» PROBLEM DETAILS: Return the entries below in their exact form, leaving the pictures out.

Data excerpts
------------------------
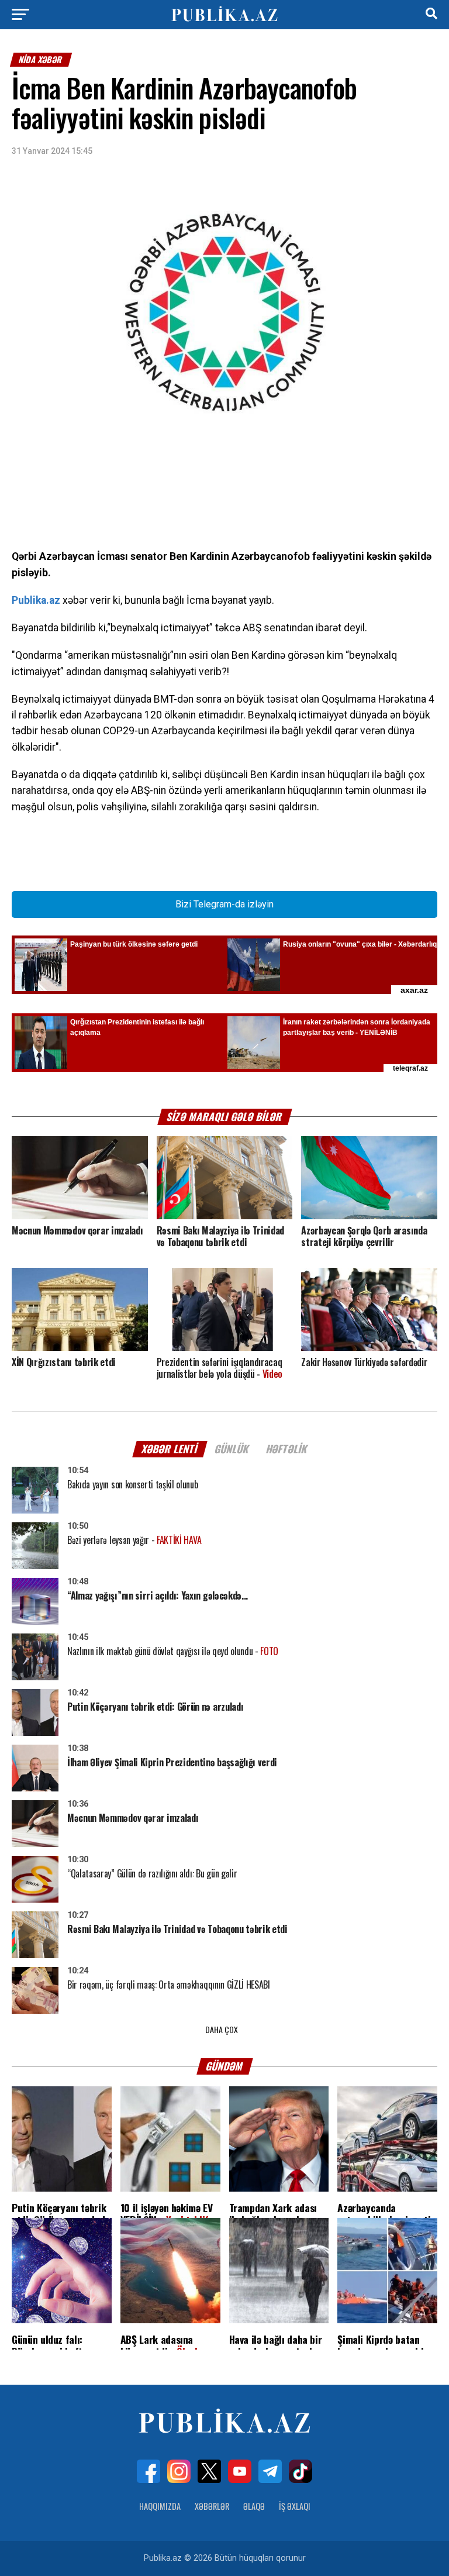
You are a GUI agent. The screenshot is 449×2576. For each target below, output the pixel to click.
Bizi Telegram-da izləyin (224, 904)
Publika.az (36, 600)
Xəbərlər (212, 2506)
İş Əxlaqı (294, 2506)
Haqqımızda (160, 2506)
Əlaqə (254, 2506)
------------------------
» WRITTEN ANSWER:
You are a GUI agent. The screenshot is 449×2576. For each target below, output the pixel to click.
Bizi Telegram-da izləyin (224, 904)
Publika.az (36, 600)
Xəbərlər (212, 2506)
İş Əxlaqı (294, 2506)
Haqqımızda (160, 2506)
Əlaqə (254, 2506)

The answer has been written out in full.